WHAT YOU HAVE TO DO
Starting at the line that contains "At what coordinates should I click to accomplish: Open", reproduce only the lines through the end of the data, exactly, including both the first and the last; skip the pictures.
#### DATA SHOWN
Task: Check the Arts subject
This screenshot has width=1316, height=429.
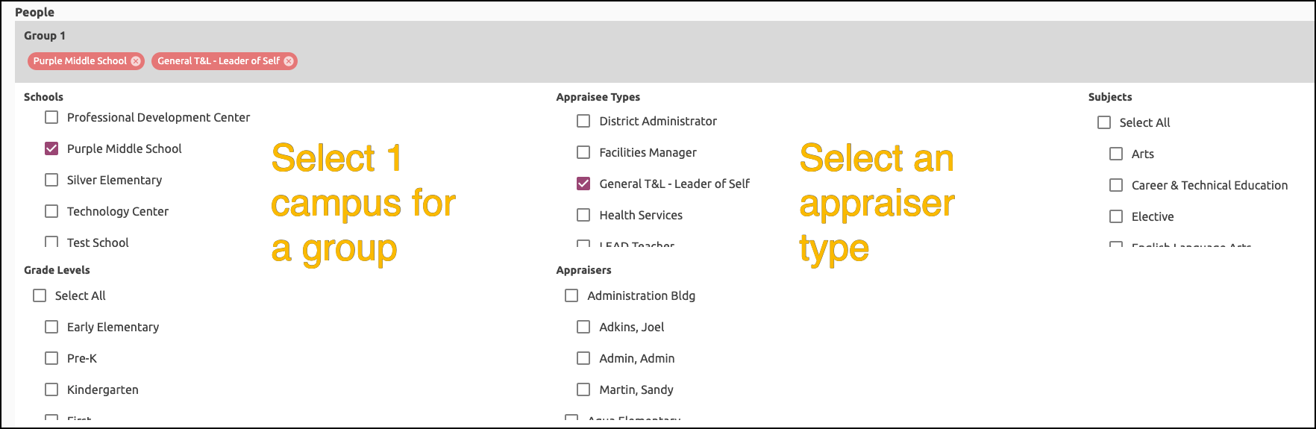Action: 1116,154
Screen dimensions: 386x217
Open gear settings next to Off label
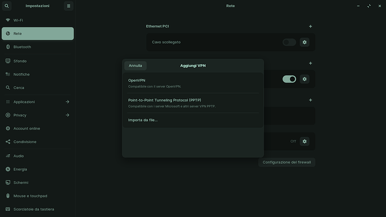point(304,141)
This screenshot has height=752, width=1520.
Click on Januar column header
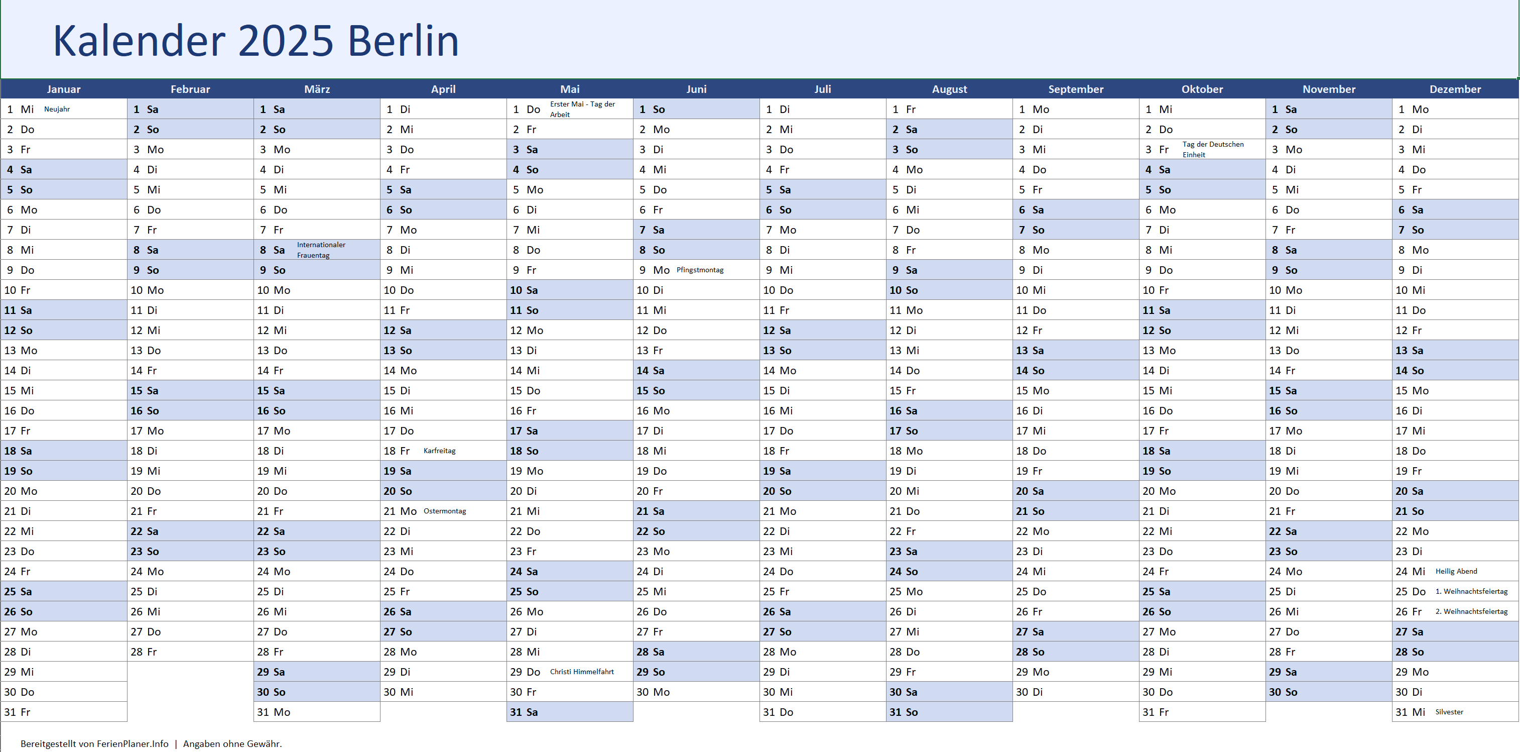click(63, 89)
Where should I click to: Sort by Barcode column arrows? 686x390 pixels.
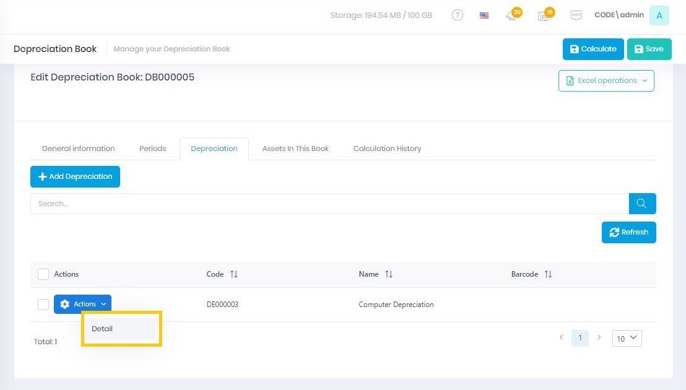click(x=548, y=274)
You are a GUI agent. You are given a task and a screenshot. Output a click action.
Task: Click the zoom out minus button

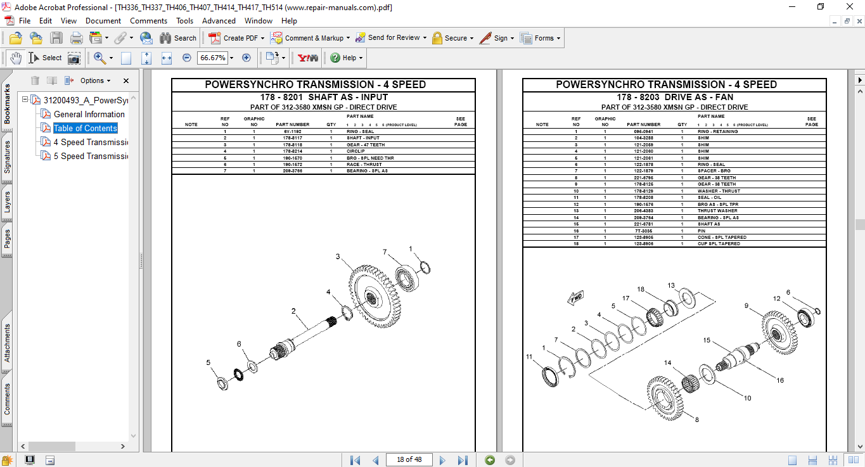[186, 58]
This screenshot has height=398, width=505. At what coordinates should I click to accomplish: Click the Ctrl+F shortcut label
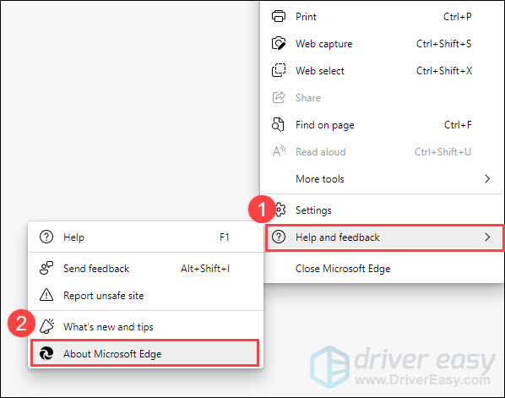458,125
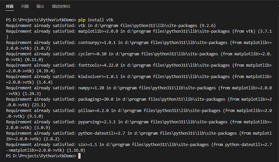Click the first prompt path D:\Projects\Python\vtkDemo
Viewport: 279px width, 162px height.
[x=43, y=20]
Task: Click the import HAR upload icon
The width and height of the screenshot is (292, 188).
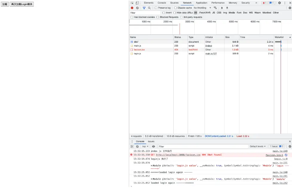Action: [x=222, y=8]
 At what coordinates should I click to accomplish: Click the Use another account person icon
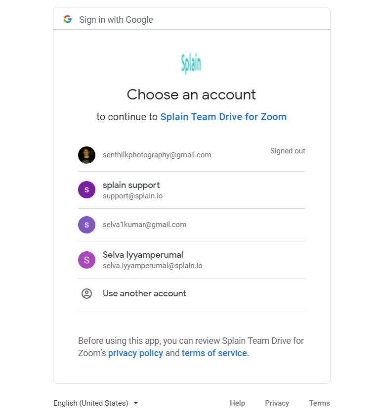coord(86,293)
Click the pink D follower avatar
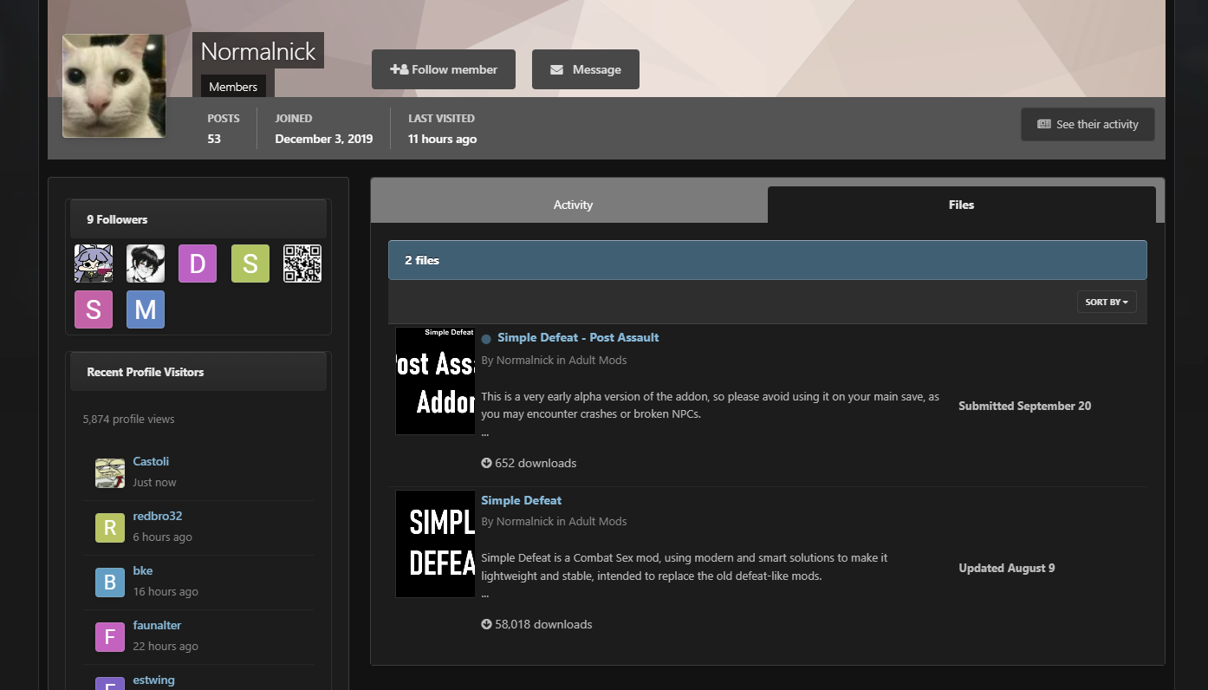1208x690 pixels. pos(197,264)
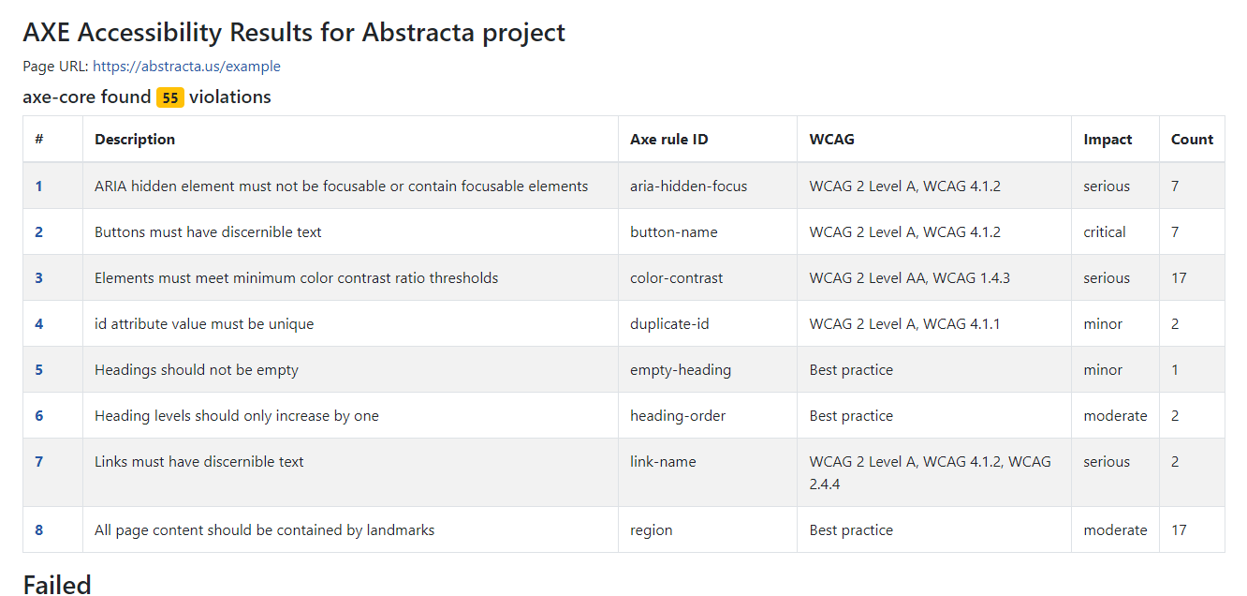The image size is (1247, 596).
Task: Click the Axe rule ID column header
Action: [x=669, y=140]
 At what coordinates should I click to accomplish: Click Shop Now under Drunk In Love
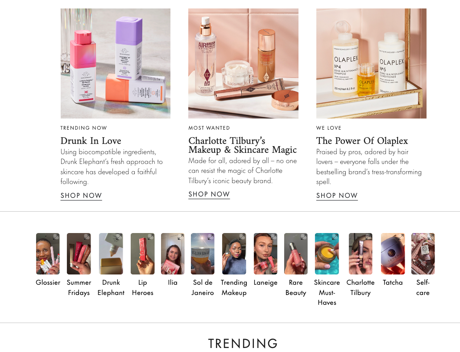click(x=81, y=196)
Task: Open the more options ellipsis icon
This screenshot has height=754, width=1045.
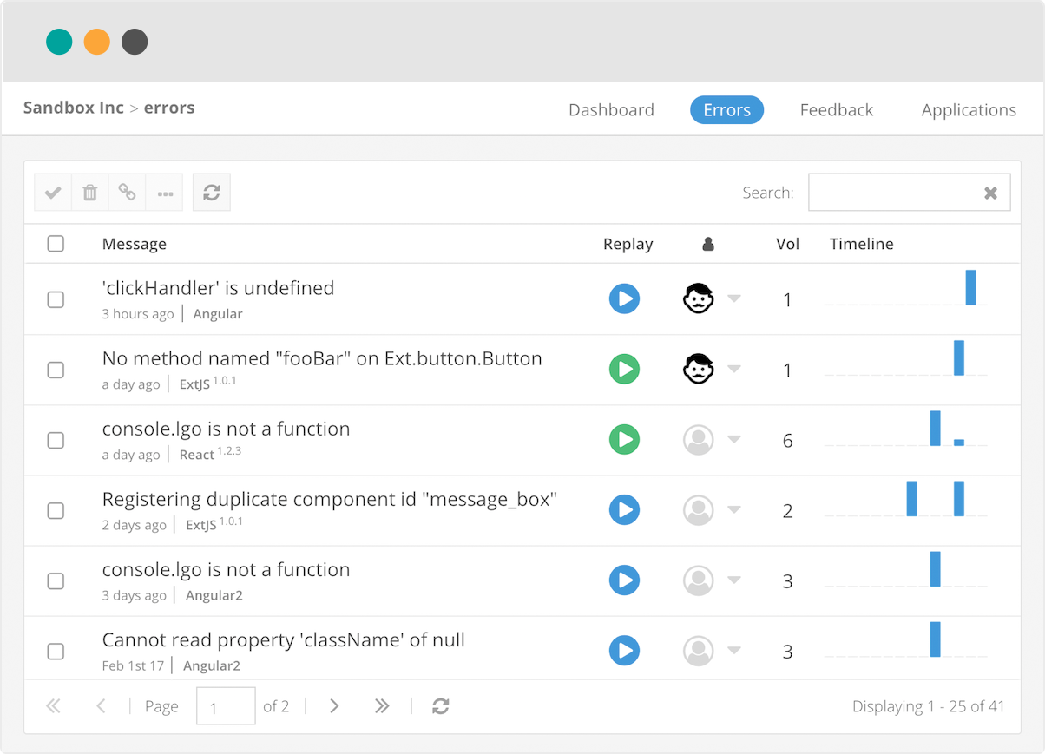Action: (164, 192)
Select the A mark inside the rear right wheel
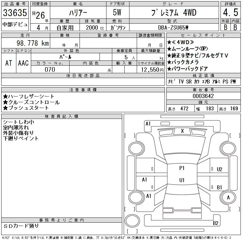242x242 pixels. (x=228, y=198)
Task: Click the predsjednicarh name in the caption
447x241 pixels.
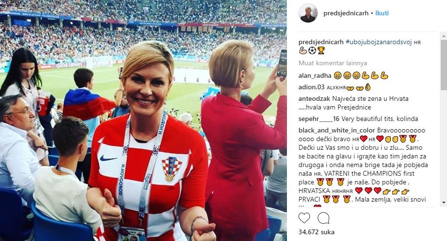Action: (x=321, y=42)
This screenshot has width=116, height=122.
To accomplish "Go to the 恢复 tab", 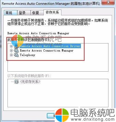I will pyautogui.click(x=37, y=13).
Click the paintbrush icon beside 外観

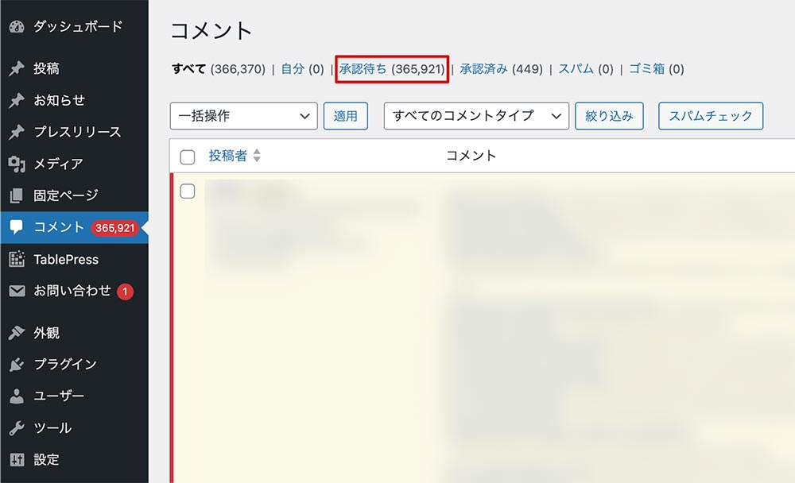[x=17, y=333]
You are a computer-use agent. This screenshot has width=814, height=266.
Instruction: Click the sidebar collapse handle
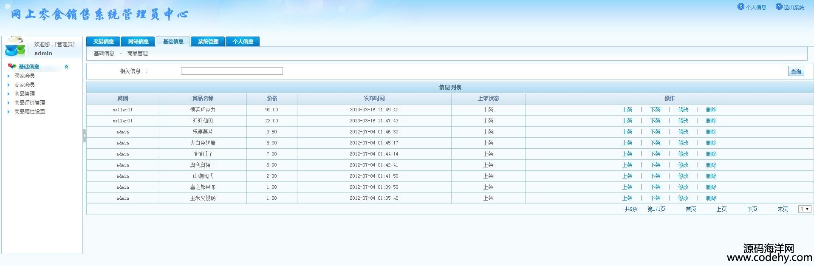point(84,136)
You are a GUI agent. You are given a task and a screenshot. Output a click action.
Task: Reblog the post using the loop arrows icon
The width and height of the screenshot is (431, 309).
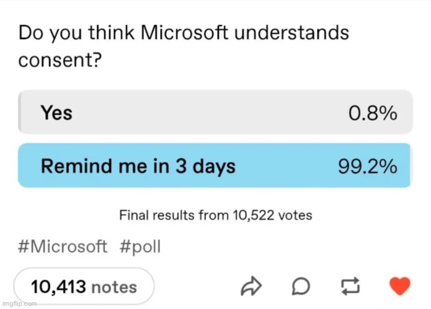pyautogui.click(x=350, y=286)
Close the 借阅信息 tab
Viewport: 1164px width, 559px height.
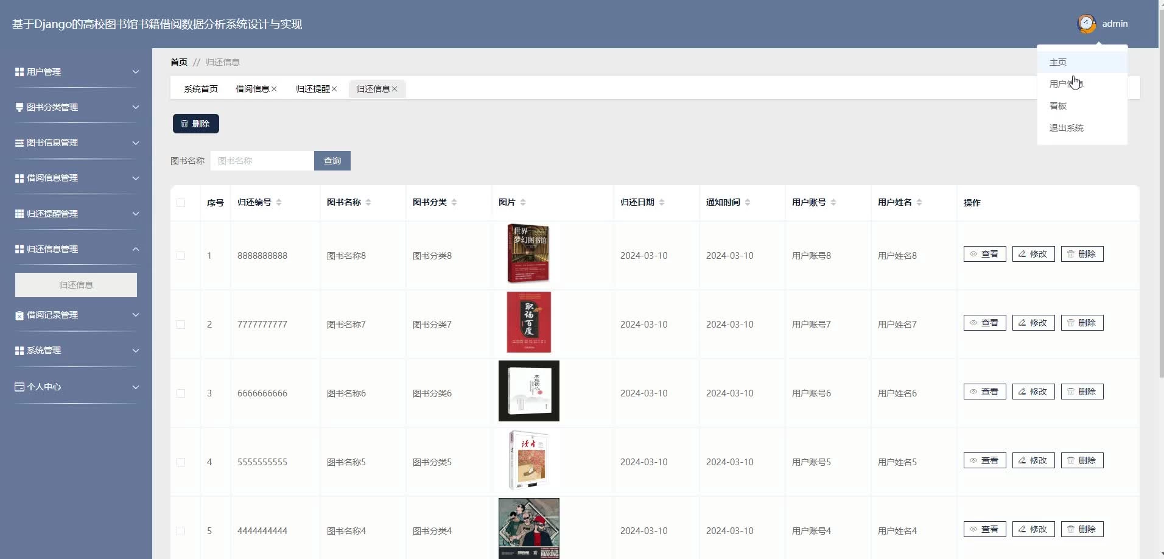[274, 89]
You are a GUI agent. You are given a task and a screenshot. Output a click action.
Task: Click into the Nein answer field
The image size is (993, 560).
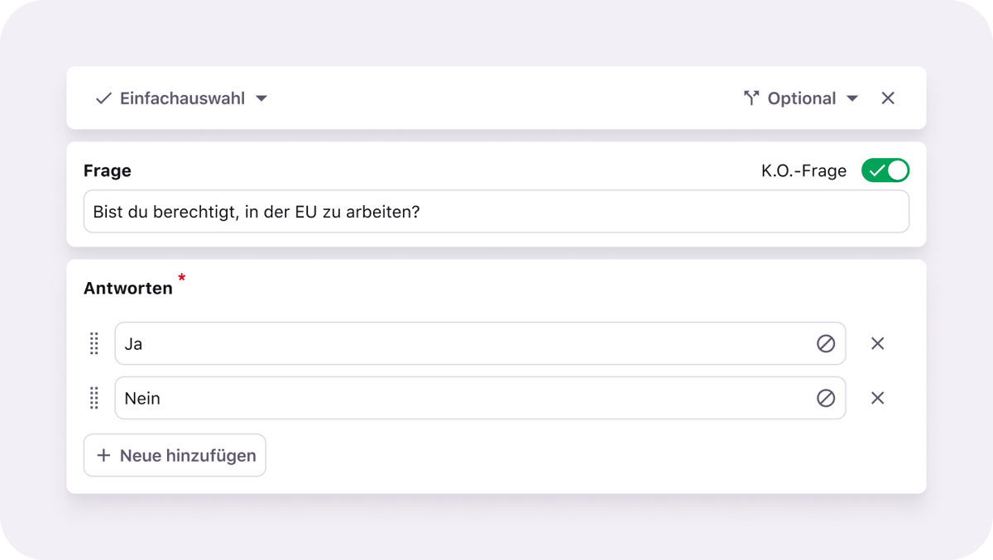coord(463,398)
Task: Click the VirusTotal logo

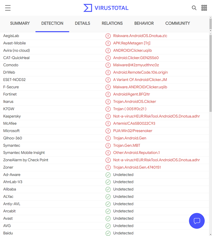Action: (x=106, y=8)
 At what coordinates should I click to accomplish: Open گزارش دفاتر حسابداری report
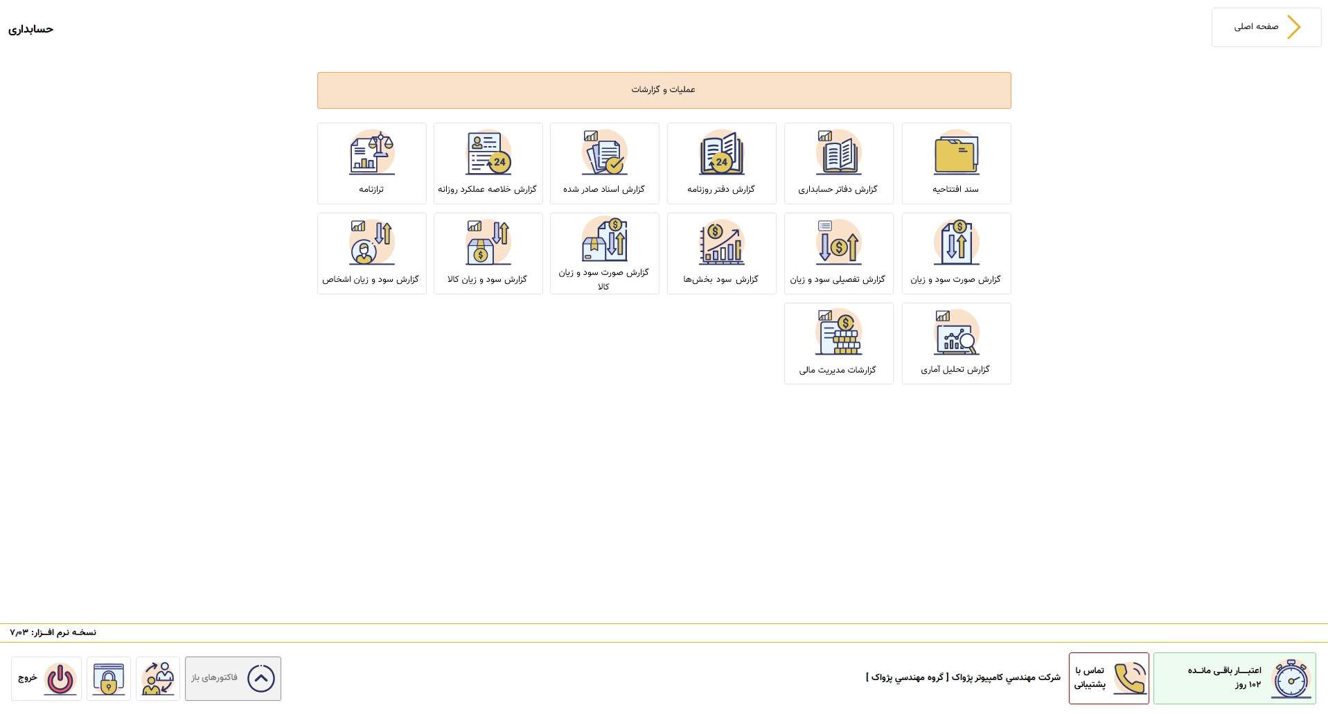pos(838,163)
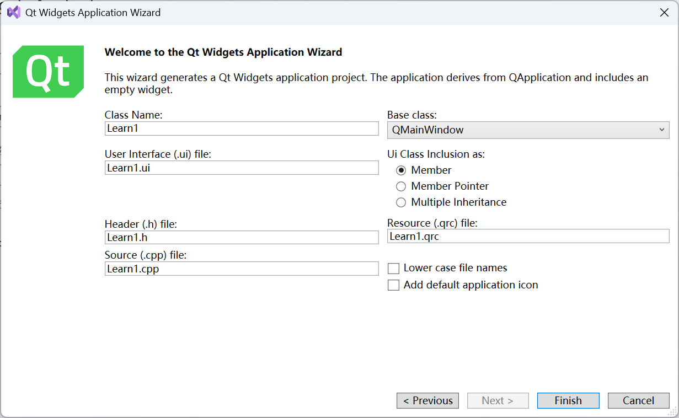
########
YOUR RESPONSE
 At what coordinates should I click to accomplish: Open گزارش دفاتر حسابداری report
pos(838,163)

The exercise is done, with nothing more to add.